One Hundred Years of Solitude Karya Gabriel García Mrquez

One Hundred Years of Solitude adalah salah satu karya sastra yang menjadi rujukan penting bagi Dua Lipa, terutama saat ia menyampaikan pidatonya di ajang International Booker Prize beberapa waktu lalu. Novel ini diakui sebagai salah satu karya sastra paling berpengaruh sepanjang masa dan merupakan karya paling ikonik dari Gabriel Garcia Marquez.
Dengan sentuhan magical realism yang khas, novel epik ini menceritakan kisah tujuh generasi keluarga Buendia yang berdiam di sebuah desa fiktif bernama Macondo.

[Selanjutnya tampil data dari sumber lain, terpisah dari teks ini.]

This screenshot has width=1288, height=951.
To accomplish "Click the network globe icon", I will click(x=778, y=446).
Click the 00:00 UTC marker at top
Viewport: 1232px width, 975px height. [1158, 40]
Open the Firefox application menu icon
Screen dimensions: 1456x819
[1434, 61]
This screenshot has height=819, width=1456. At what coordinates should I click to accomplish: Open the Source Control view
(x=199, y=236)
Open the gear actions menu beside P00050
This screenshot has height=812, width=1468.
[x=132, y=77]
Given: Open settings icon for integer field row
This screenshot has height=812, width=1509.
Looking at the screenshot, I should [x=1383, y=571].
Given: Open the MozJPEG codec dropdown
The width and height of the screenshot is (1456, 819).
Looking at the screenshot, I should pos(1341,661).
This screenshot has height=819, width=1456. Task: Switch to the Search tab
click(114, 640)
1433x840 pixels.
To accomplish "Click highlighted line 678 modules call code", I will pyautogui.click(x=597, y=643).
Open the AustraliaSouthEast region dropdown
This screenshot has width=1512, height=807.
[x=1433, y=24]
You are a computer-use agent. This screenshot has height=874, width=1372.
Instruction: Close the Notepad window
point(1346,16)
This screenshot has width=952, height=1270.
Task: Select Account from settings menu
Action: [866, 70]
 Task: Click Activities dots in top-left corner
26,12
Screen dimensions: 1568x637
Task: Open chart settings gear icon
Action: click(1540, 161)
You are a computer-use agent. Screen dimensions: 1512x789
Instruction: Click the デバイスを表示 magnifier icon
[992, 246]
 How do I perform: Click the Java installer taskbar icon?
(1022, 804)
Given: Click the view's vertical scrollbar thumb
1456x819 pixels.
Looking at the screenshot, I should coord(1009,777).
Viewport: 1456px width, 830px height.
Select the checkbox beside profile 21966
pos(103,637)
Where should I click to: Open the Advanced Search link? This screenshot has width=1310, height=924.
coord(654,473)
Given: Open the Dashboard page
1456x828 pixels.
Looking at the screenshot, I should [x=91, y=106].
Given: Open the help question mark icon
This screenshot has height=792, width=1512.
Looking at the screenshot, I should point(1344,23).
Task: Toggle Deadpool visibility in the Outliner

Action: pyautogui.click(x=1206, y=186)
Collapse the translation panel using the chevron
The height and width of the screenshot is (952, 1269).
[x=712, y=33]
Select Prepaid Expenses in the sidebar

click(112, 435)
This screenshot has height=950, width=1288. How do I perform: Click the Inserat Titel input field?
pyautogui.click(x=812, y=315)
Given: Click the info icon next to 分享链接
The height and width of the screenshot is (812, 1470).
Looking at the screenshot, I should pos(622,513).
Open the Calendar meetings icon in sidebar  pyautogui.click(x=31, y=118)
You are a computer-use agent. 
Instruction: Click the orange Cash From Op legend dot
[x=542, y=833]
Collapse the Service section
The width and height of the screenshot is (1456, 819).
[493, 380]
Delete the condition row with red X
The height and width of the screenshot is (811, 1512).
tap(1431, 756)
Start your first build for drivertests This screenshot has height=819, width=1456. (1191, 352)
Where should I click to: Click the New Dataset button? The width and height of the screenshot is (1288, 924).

Selama lebih dari satu abad, para anggota keluarga ini harus menghadapi berbagai cobaan, mulai dari ambisi pribadi, rasa kesepian yang mendalam, hingga berbagai peristiwa ajaib yang tak terduga di tengah kehidupan sehari-hari mereka.
Melalui narasi yang kaya, Gabriel Garcia Marquez berhasil menggambarkan sebuah saga keluarga yang megah dan perjalanan eksistensial manusia, yang terjalin melalui benang sejarah, takdir, dan siklus hubungan antargenerasi yang terus berulang.
Hermit Karya Chris McQueer

Hermit menandai debut novel dari penulis asal Skotlandia, Chris McQueer. Karya ini secara mendalam menggali tema kesepian, kesehatan mental, dan pencarian jati diri, yang dibalut dengan sentuhan dark humor yang khas. Cerita ini berfokus pada Jamie Skelton, seorang pemuda yang putus sekolah, tanpa pekerjaan, minim teman dekat, dan tanpa arah tujuan hidup yang jelas.
Jamie tinggal bersama ibunya, Fiona, yang tengah berjuang keras untuk bertahan hidup setelah berhasil keluar dari hubungan rumah tangga yang penuh kekerasan. Merasa bahwa kehidupan tidak bisa terus menerus seperti ini, Fiona mendorong Jamie untuk mencari pekerjaan. Namun, dorongan tersebut justru menimbulkan kemarahan pada Jamie, yang menyalahkan ibunya atas segala permasalahannya.
Hingga suatu ketika, Jamie nekat pergi ke London untuk menemui seseorang yang dikenalnya melalui forum internet. Tanpa ia sadari, keputusan impulsif ini justru membawanya pada situasi yang membahayakan nyawanya. Melalui buku ini, McQueer mengajak kita untuk merenungkan kondisi isolasi sosial, konstruksi maskulinitas, serta dampak komunitas daring, terutama bagi kalangan anak muda. Lebih dari itu, ia menekankan betapa pentingnya menjaga hubungan antarmanusia sebagai benteng dalam menghadapi kesepian.
Demikianlah deretan buku yang direkomendasikan oleh Dua Lipa melalui platform Service95 Book Club. Adakah di antara judul-judul ini yang sudah menjadi bagian dari koleksi bacaan Anda?